How Global Markets Can Remain Competitive thru PH Talent
9/9/2020 | By Marella Gimenez
More than six months into the COVID-19 pandemic, some key markets have slowly started the road to recovery and are coping as best as they can with government assistance and mandated safety health protocols. Big players like the US and Europe have been holding steadfast so far despite a decline in Gross Domestic Product and a rise in unemployment.
How the Global Market is doing
Although US economists from MarketWatch forecast a 32.5% drop in GDP, its economy has already been operating back to 78% normal as of August 19. Goldman Sachs economists note that the country seems to have avoided a surge in permanent business closures that many have feared during the initial onset of the pandemic. It is most likely that because of government initiatives like the Payroll Protection Program, that offer various grants and loans, and other policy support, this has helped businesses weather through the sharp pullback.

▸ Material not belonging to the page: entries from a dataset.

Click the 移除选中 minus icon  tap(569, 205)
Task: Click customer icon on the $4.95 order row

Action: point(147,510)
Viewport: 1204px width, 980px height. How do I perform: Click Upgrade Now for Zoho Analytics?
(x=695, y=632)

European countries on the other hand also had governments take proactive steps in shielding businesses from mass closures and joblessness, loaning billions to businesses to help keep them afloat. Companies are preparing to execute downsizing plans to counterbalance the collapse in business and to adapt to more flexible strategies while the pandemic is still ongoing.
With key business markets from all over the world looking into long-term plans for downsizing, collaboration between other global markets may seem to be a risky move to some. However, big companies and multinationals operate best in adapting to new international circumstances the tools to increasing supply chain resilience through collaborating with other markets abroad. This essentially means that globalization and working with other countries in operating one’s business creates value and expands a company’s capabilities.

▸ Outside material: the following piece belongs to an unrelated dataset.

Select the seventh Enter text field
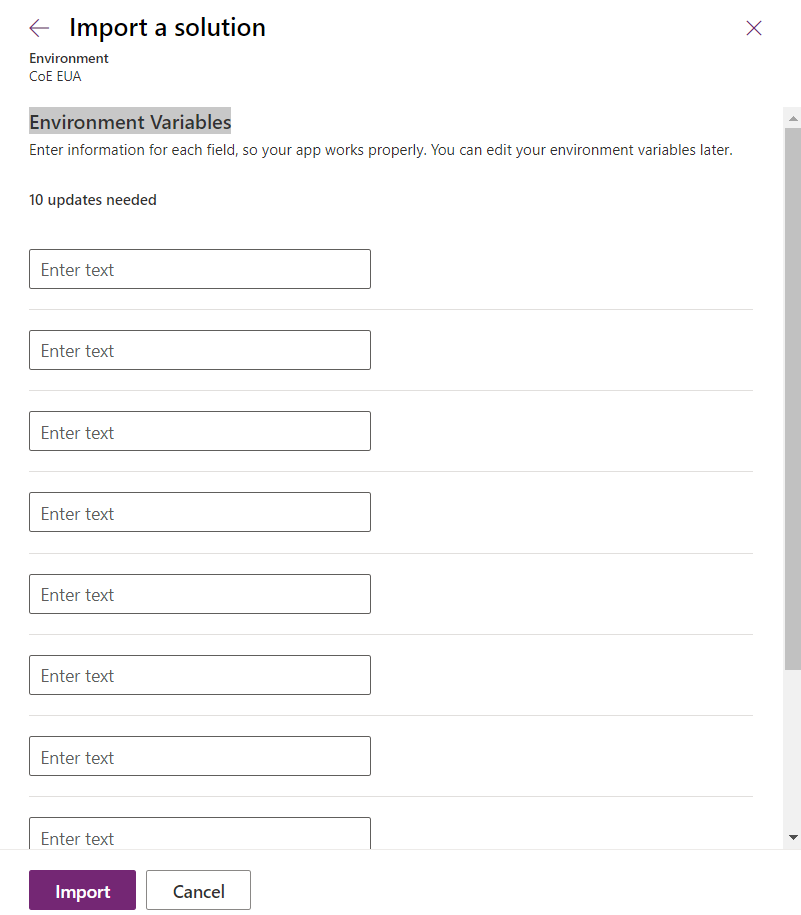The width and height of the screenshot is (801, 915). pyautogui.click(x=199, y=756)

Why the Philippines is still the top choice
The Philippines’ outsourcing industry throughout all this may have suffered some losses during the first few months of the pandemic’s onset but true to its resilience, is slowly shifting to accommodate the new demands of the new normal. The backbone of this industry is the large talent pool of the highly educated and skilled workforce of the country, who also have a close cultural affinity to the west.
This is beneficial to both US and EU businesses who are now searching for viable cost-efficient alternatives that can help them to remain globally competitive. With less cost invested on both equipment and office space as well as a high dollar to Philippine peso ratio, outsourcing other jobs to the Philippines can help one effectively cut back on costs. Added advantages to this are the digital and tech savviness of Filipinos, best suited for the new virtual age that has been born out of necessity due to the strict health and social distancing protocols that need to be followed.
Companies turn to foreign resources such as these mostly for brains and capability with the Philippines being versed in key services such as customer service, inbound sales, and technical support. The outsourcing industry in the country also largely assists English language services, well suited for businesses in the US and Europe looking to pivot towards downsizing their firms. With a resilient offshoring industry that continues to be a large contributor to the Philippines’ GDP, this positions other countries to enter a mutually beneficial partnership that utilizes their talent pool, stays up to date on international market trends, and allows collaboration with other global markets.